EmitenNews.com - PT Pertamina EP (PEP) Adera Field membagikan kabar gembira. Perseroan menemukan sumur minyak baru ABB-145 di Struktur Abab, Kabupaten Penukal Abab Lematang Ilir (PALI), Sumatera Selatan. Potensi produksi awal mencapai 505 barel minyak per hari (BOPD).
Dalam siaran pers, Jumat (20/3/2026), General Manager PEP Zona 4 Djudjuwanto mengatakan potensi produksi tersebut diketahui melalui uji alir awal (initial flow test) dengan jepitan 13 mm pada 1 Maret 2026 pukul 15.00–18.00 WIB.

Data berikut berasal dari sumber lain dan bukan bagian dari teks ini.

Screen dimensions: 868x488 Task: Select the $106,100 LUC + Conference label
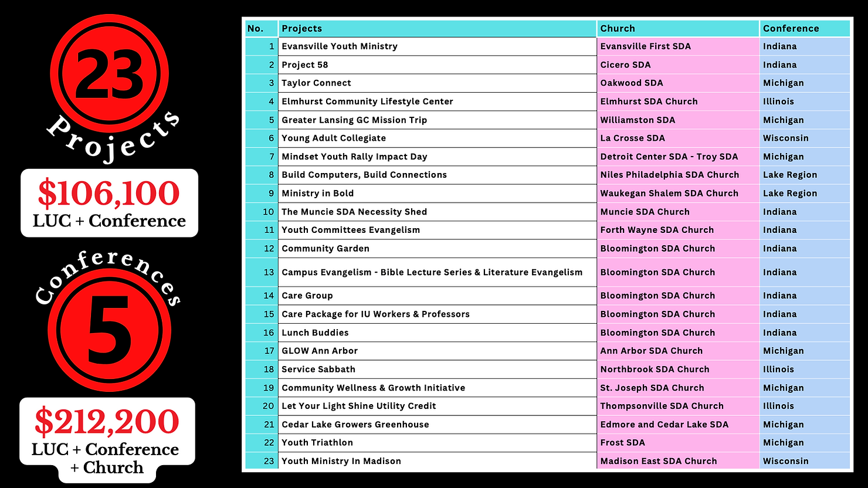click(x=109, y=203)
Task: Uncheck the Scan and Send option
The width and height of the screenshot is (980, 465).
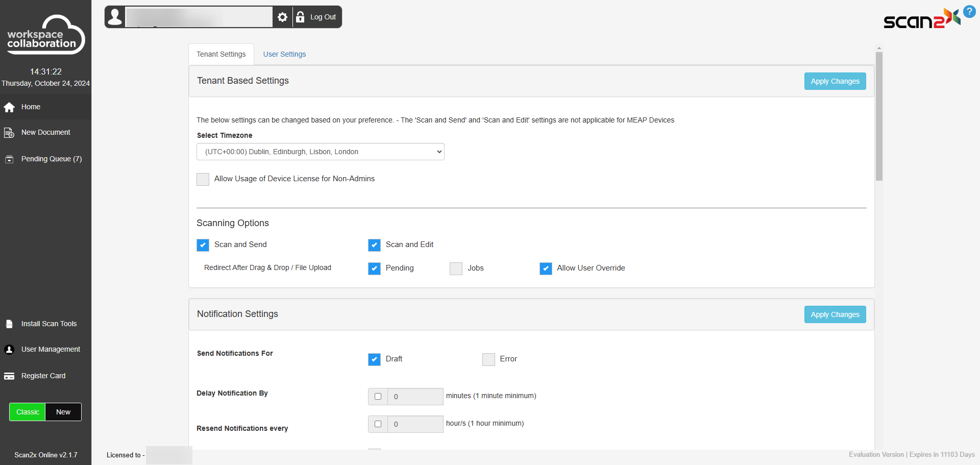Action: (x=203, y=245)
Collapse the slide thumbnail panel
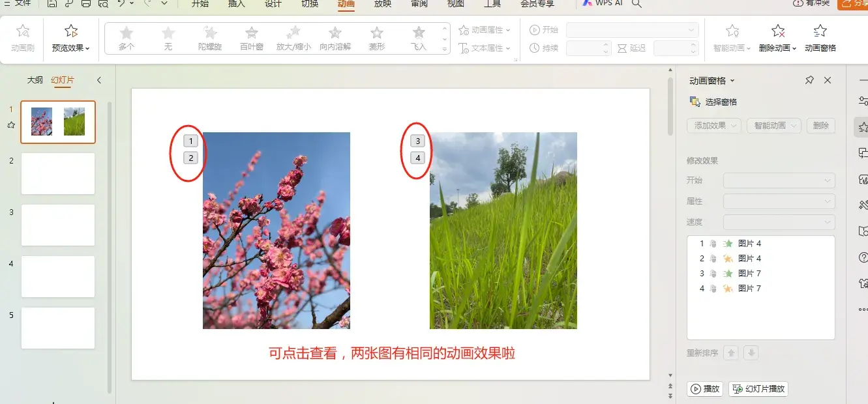Viewport: 868px width, 404px height. pyautogui.click(x=99, y=80)
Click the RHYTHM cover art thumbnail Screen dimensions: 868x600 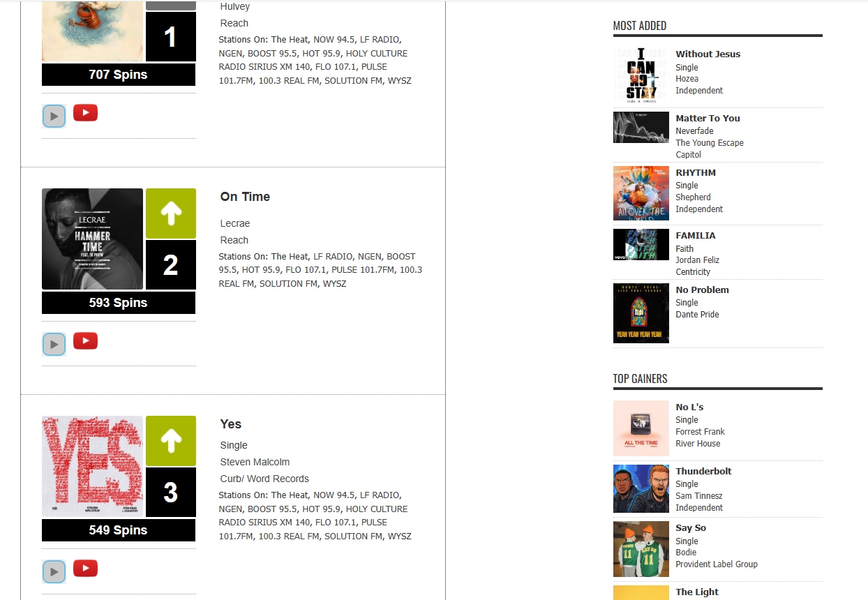(641, 193)
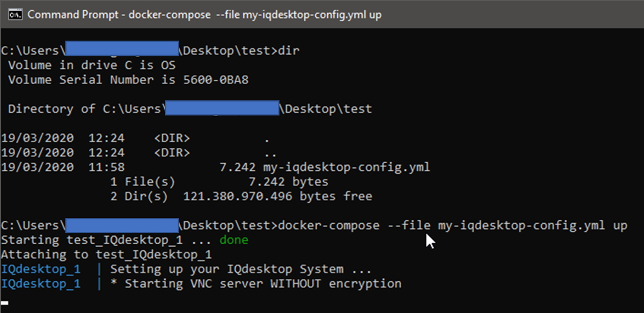Viewport: 644px width, 313px height.
Task: Click the second blue IQdesktop_1 service label
Action: [x=41, y=284]
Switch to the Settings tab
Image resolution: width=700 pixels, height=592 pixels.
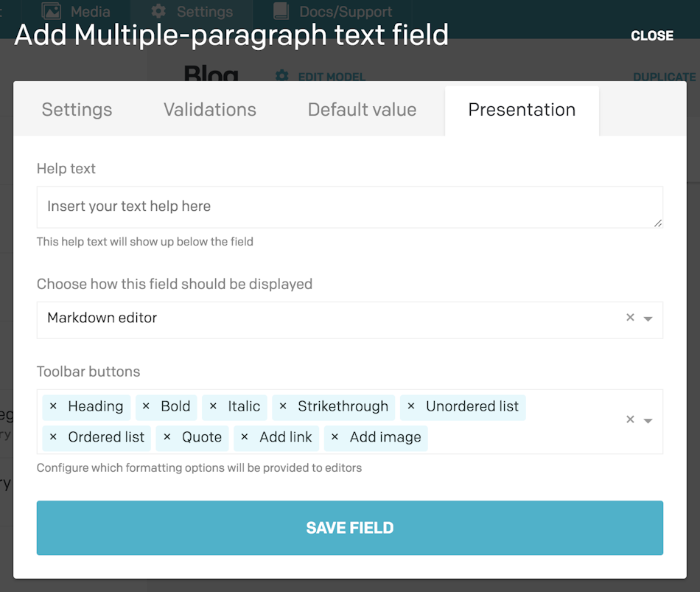tap(77, 109)
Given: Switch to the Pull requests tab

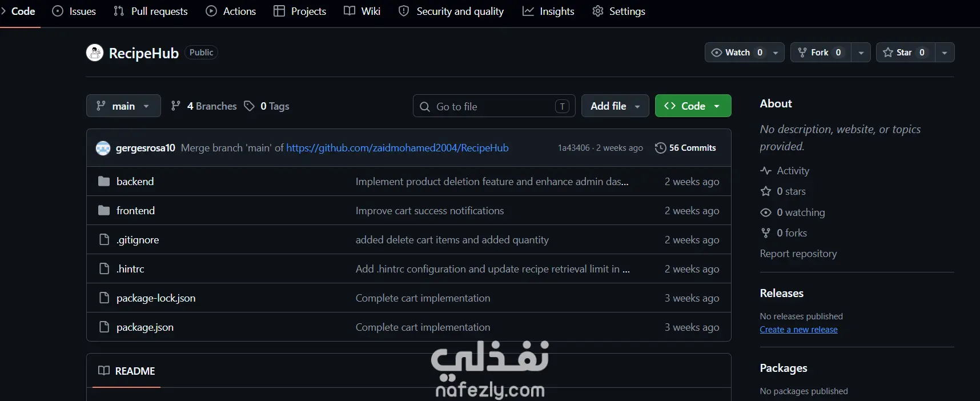Looking at the screenshot, I should 151,11.
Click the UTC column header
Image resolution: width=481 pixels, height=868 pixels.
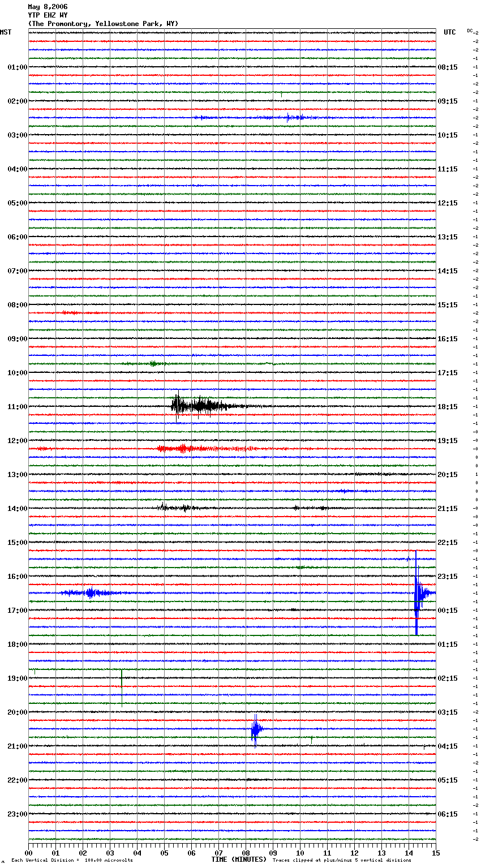pyautogui.click(x=449, y=32)
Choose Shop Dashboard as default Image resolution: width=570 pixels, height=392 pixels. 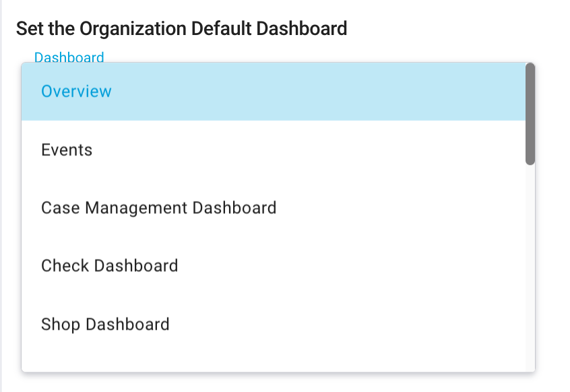(273, 324)
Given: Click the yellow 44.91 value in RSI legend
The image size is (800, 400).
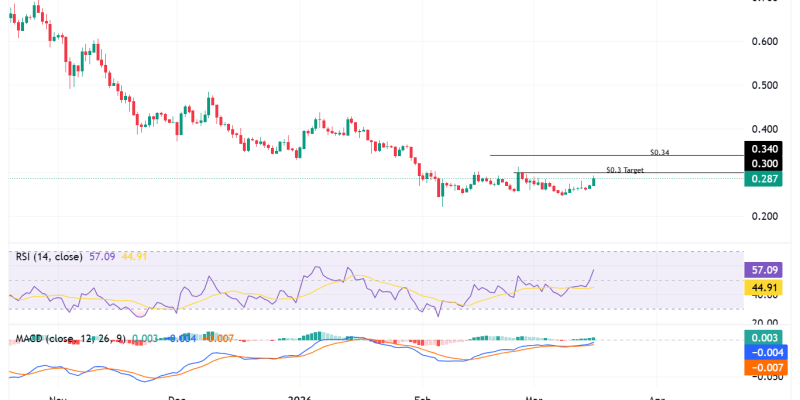Looking at the screenshot, I should click(x=133, y=256).
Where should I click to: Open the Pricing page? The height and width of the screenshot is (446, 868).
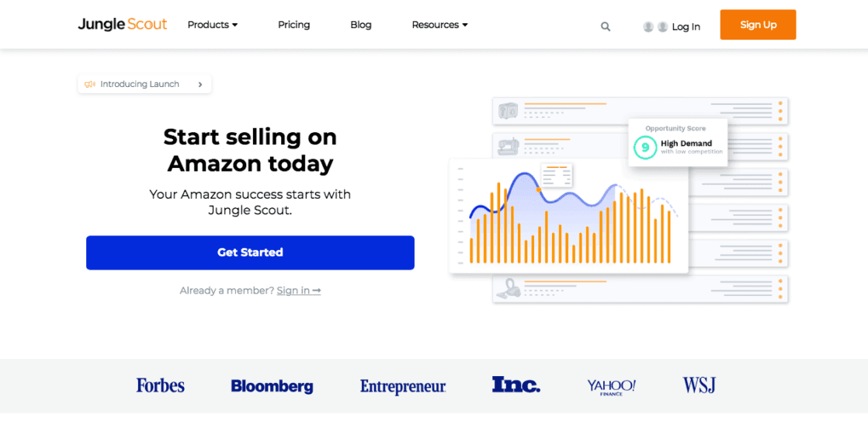pos(294,25)
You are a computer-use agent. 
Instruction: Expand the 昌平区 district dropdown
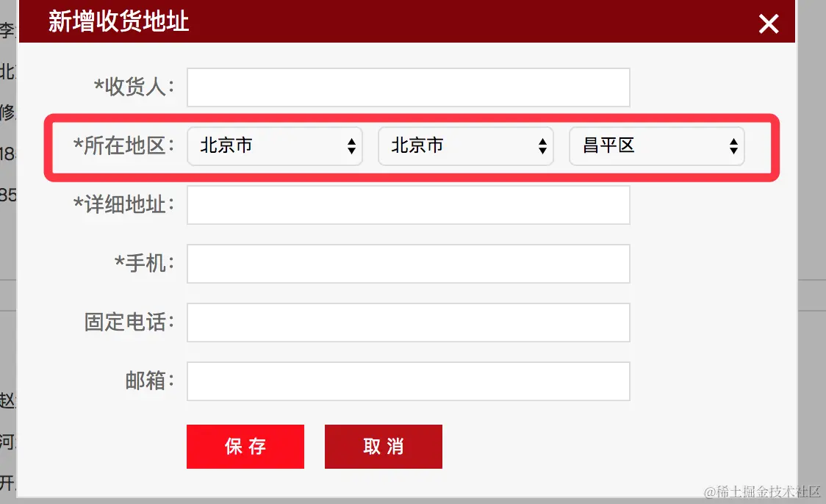pos(656,146)
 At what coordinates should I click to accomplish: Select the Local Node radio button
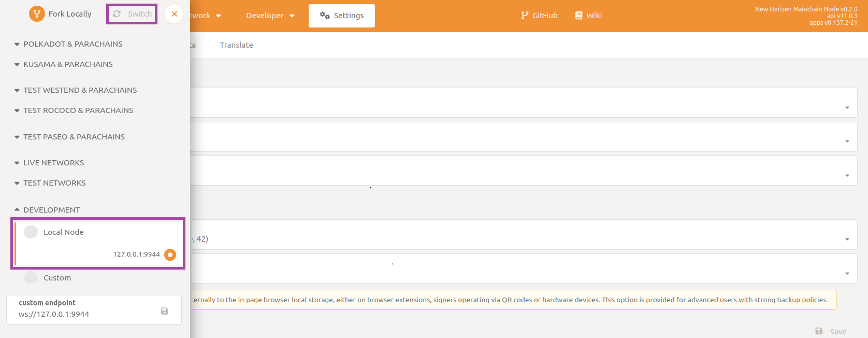(170, 255)
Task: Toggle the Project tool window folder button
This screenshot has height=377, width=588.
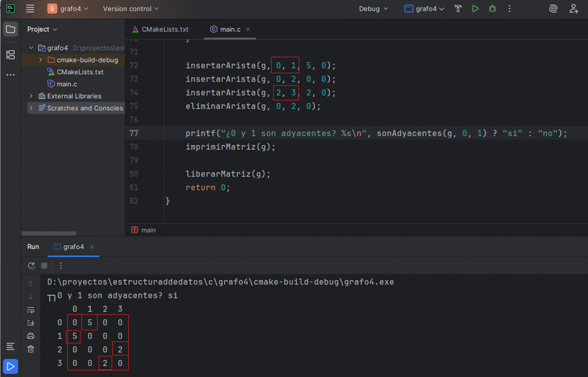Action: point(10,30)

Dari pengujian ini juga diketahui aliran gas mencapai 5,096 juta standar kaki kubik per hari (MMSCFD).
Begitu mengetahui aliran mulai stabil, tim melakukan multi rate test (MRT). Hasil pengujian memperkirakan laju produksi stabil sumur sebesar 129 BOPD dan gas 1,8 MMSCFD setelah beroperasi optimal.
"Penemuan sumur ini hasil dari upaya berkelanjutan tim menghadirkan inovasi dalam kegiatan eksploitasi pengembangan. Keselamatan kerja tetap menjadi prioritas dalam setiap pekerjaan agar kontribusi yang diberikan optimal mendukung ketahanan energi nasional," katanya.
Sumur ABB-145 merupakan sumur pengembangan (infill well) yang termasuk dalam Program RK Pengeboran 2026. Tajak sumur dimulai pada 31 Januari 2026 dan kegiatan pengeboran serta komplesi selesai pada 28 Februari 2026.
Lokasi sumur ini diketahui berkat keberhasilan pengeboran sumur ABB-140 pada 2023 dan ABB-143 pada 2025 yang menunjukkan adanya potensi stratigraphic play di bagian timur laut Struktur Abab.
Salah satu terobosan dalam penentuan lokasi sumur ABB-145 adalah pemanfaatan data seismik 3D terbaru di Lapangan Abab yg diakuisisi pada tahun 2023.Data itu memberikan gambaran kondisi bawah permukaan yang lebih detail dibandingkan interpretasi sebelumnya yang masih mengandalkan data seismik 2D.
Kemudian, data dianalisis dan diintegrasikan dengan data sumur yang telah ada, termasuk performa reservoir dari sumur-sumur referensi sebelumnya.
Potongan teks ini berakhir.